三河から東美濃へ行き、さらに京へ上ろうというのはわかる。しかし、本来であれば、侵攻する進路にある城は必ず落としていくはず。そうでなければ背後を突かれてしまうからだ。城を落とさずとも、せめて城攻めの軍を差し向けて包囲し、敵の兵を封じ込めておくのが戦のセオリーだった。
ところが、信玄の軍は今、浜松城に見向きもせず、それでいて、城攻めすらも行わず、通り過ぎていったのである。そう、まるで家康のことなど眼中にないがごとく……。

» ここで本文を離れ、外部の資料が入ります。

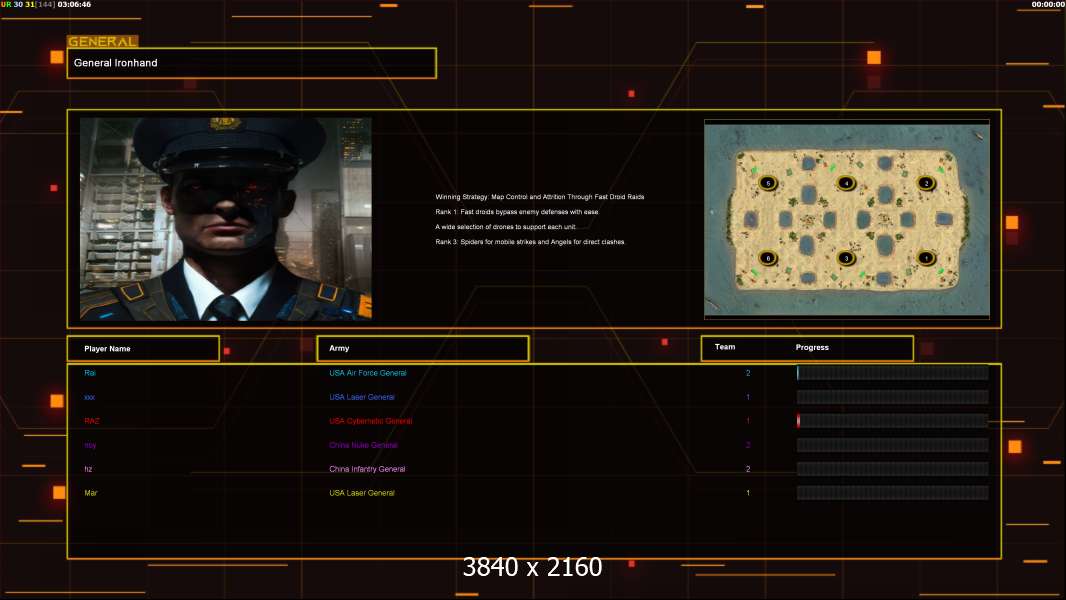Select start position 2 on the map
This screenshot has width=1066, height=600.
click(x=926, y=183)
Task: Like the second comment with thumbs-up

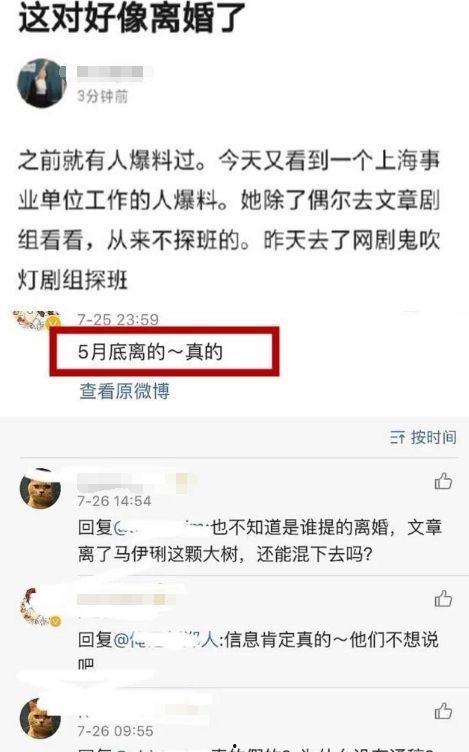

家康としては命拾いした格好となったが、これほどの屈辱はない。怒りにまかせて出陣しようとする家康を、周囲の家臣が制止したらしい。『三河物語』によると「敵の人数は3万余りあり、信玄は熟練の武者です。ひるがえってわが軍はたったの8000にすぎません」と、重臣たちが家康をなだめている。
家臣を奮起させた家康、しかし結果は惨敗
だが、家康の決意は固かった。こう言って家臣たちを奮起させている。
「多勢が自分の屋敷の裏口をふみ破って通ろうとしているのに、家のなかにいて、でてとがめだてしない者があろうか。敵は多勢無勢で結果が決まるとは限らない。天運のままだ」
家康の頭には、大軍の今川氏を信長が破った「桶狭間の戦い」がよぎったのかもしれない。家康の指揮のもと、徳川軍は武田軍と激突する。
しかし、兵力の差もあり、武田軍が圧倒。徳川軍は壊滅状態にまで追い込まれてしまう。
惨めに敗走することとなった徳川軍。信玄の挑発に乗った家康の判断ミスとしか言いようがない。すべてにおいて信玄にはかなわなかった。若き家康にとって、あまりにも苦い敗戦となった。